Juno Beach Centre
- Established: 6 June 2003
- Location: Courseulles-sur-Mer, Normandy, France
- Coordinates: 49°20′11″N 0°27′42″W﻿ / ﻿49.33639°N 0.46167°W
- Founder: Garth Webb
- Website: www.junobeach.org

= Juno Beach Centre =

Museum in Normandy, France

The Juno Beach Centre (Centre Juno Beach) is a museum located in Courseulles-sur-Mer in the Calvados region of Normandy, France. It is situated immediately behind the beach codenamed Juno, the section of the Allied beachhead on which 14,000 Canadian troops landed on D-Day 6 June 1944.

The centre was conceived in the 1990s by a group of Canadian veterans who felt that the contributions and sacrifices of Canadian soldiers during the liberation of Europe were not properly commemorated and represented in the Normandy region. The project, spearheaded by veteran Garth Webb and his companion Lise Cooper, began initially as a grassroots fundraising campaign that eventually gained the financial support of many institutions and businesses and the Canadian and French governments at many levels. The centre was inaugurated on 6 June 2003. Over one thousand Canadian veterans attended the inauguration in 2003, as well as the 2004 ceremony for the 60th anniversary of D-Day.

The museum's scope is not only the D-Day landings. Through detailed and interactive exhibition rooms, the museum relates the story of life in Canada before the outbreak of the war, Canada's civilian and military contribution to the war effort, and contemporary Canadian society in the decades since World War II.

The building itself, designed by Canadian architect Brian K. Chamberlain, is a single-storey structure with five main points, resembling a stylized maple leaf. The exterior is clad in titanium scales and stands about 100 metres back from the present line of sand dunes.
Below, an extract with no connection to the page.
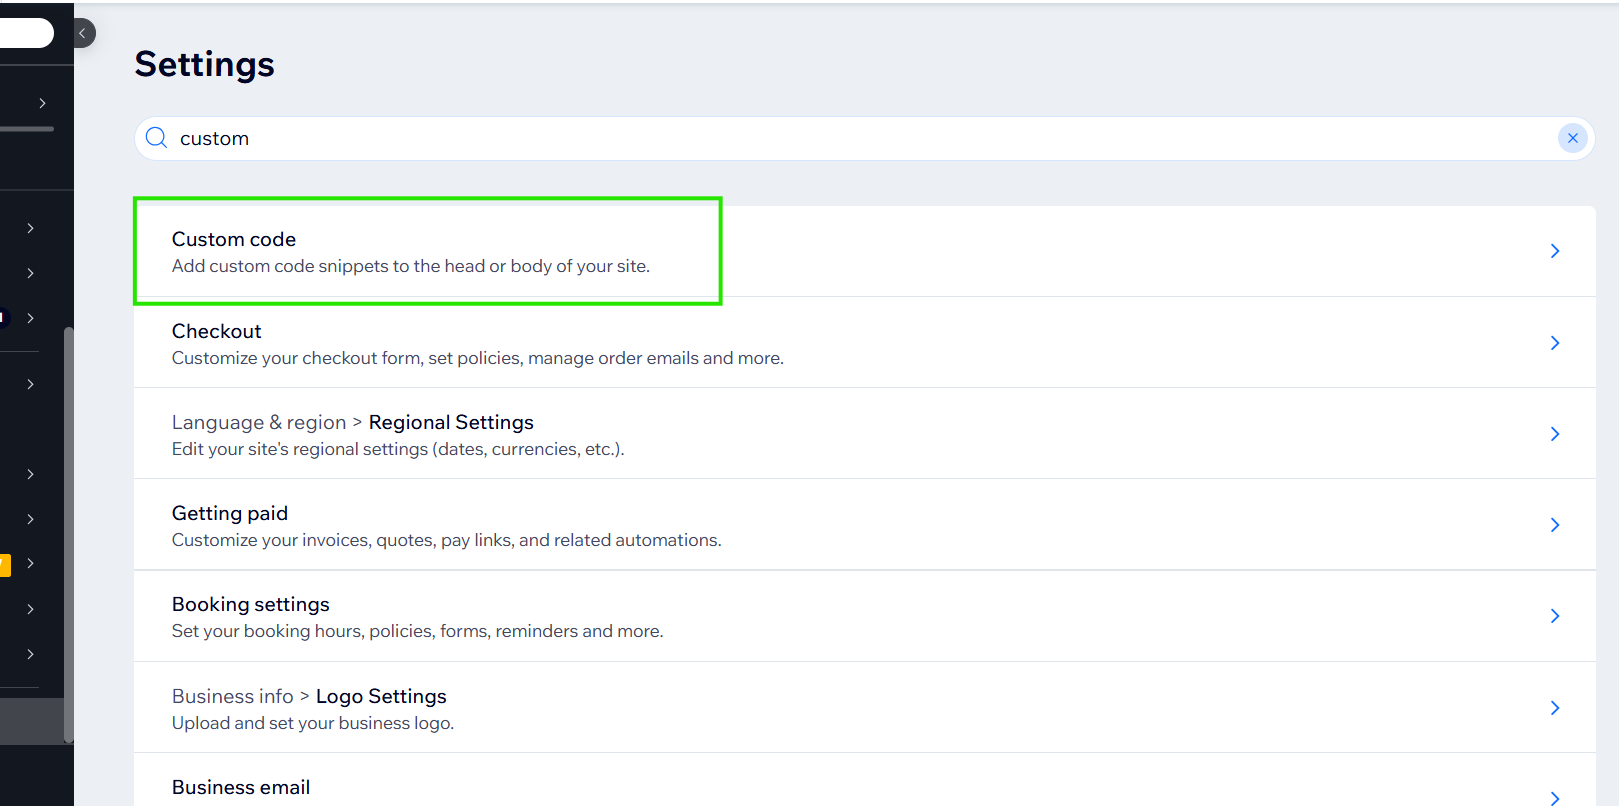This screenshot has width=1619, height=806.
Task: Open the Business email result
Action: tap(241, 788)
A ceremonial area, which features a statue entitled Remembrance and Renewal, stands between the centre and the dunes. A gap in the dunes is filled by a symbolic structure shaped as a landing craft—a memorial to the French Resistance. An intact German bunker, once an observation post, stands immediately in front of this memorial.

The museum also houses a temporary exhibition space which changes approximately once per year and which highlights histories and themes relating to Canada past and present.
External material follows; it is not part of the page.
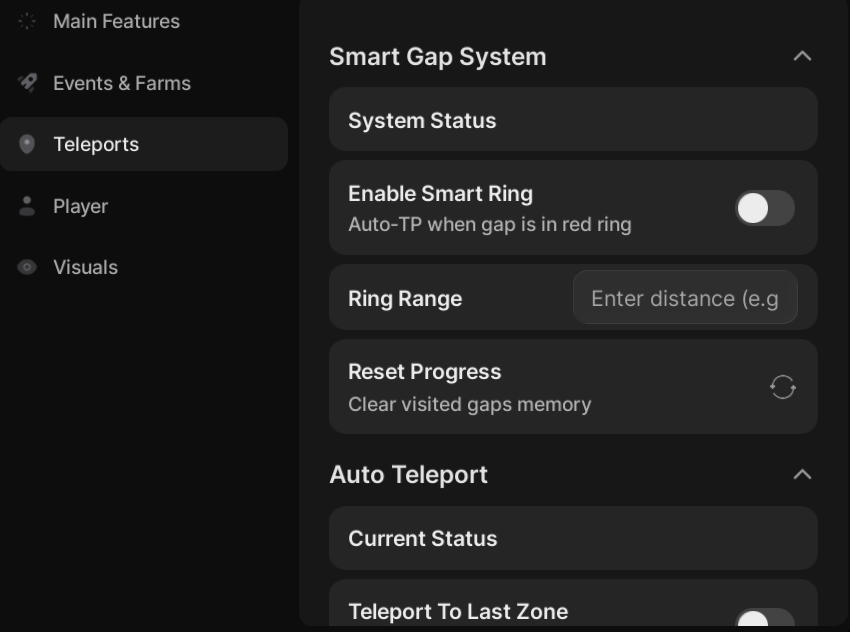Open the Visuals tab
The width and height of the screenshot is (850, 632).
coord(85,267)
The Juno Beach Centre is open year-round and closes routinely for the month of January. It offers guided visits of Juno Beach that are provided by Canadian students.

Canadian Prime Minister Justin Trudeau visited on 6 June 2019 as part of the 75th anniversary of the D-Day landings.
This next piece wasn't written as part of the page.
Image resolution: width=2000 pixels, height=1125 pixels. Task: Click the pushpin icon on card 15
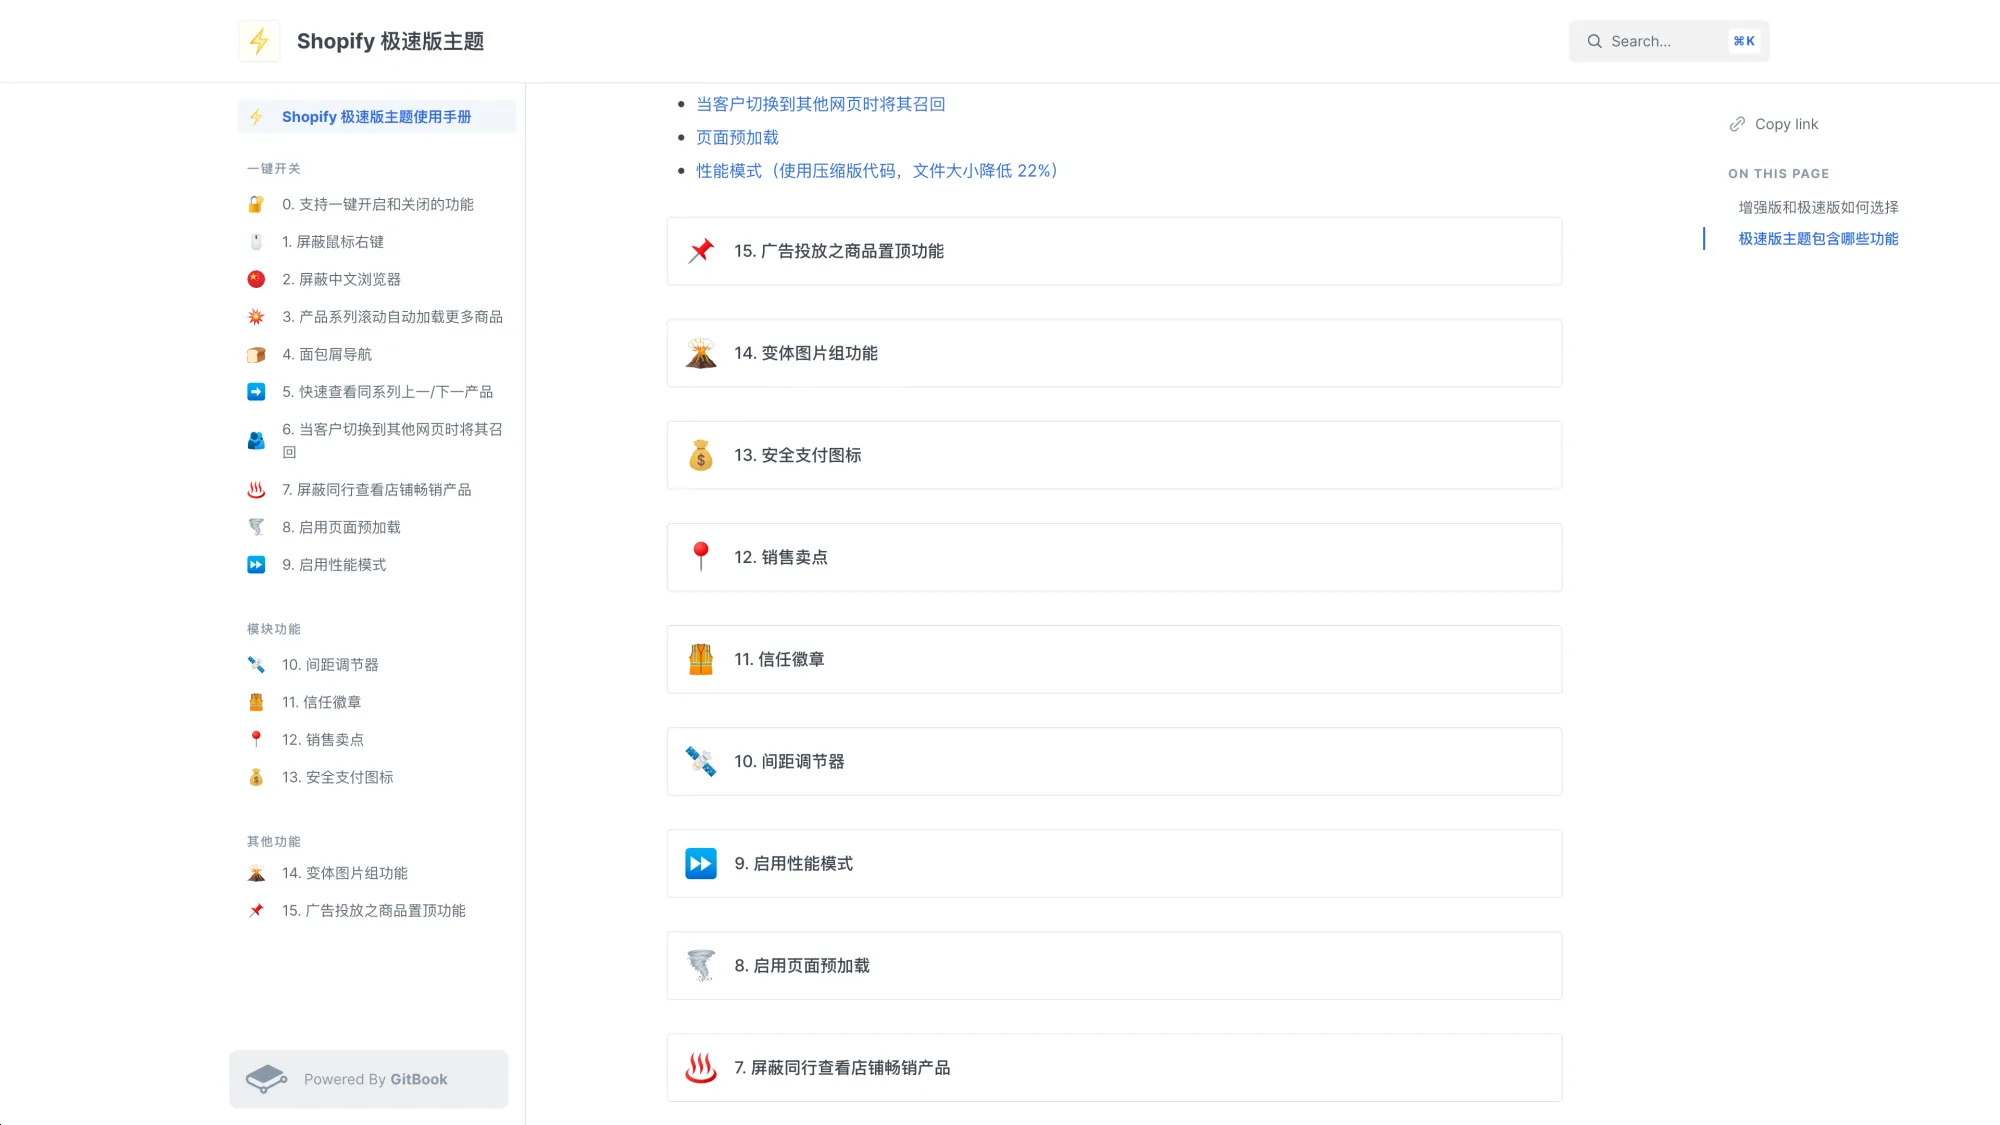700,251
During the spring of 2022, the Juno Beach Centre was under threat from a planned condominium development by French company Foncim. The development was called Domaine des Dunes and construction of it would heavily use the Centre's access road, which was built and paid for by the Centre, and which would bear the cost of repairs. Heavy use of the road by construction vehicles would also greatly reduce tourism access to the Centre. The dispute was resolved in October 2022 when the land was purchased by the local government of Courseulles-Sur-Mer and the Canadian Federal Government, with the Canadian Government contributing 4 million dollars to halt the construction of the condominiums.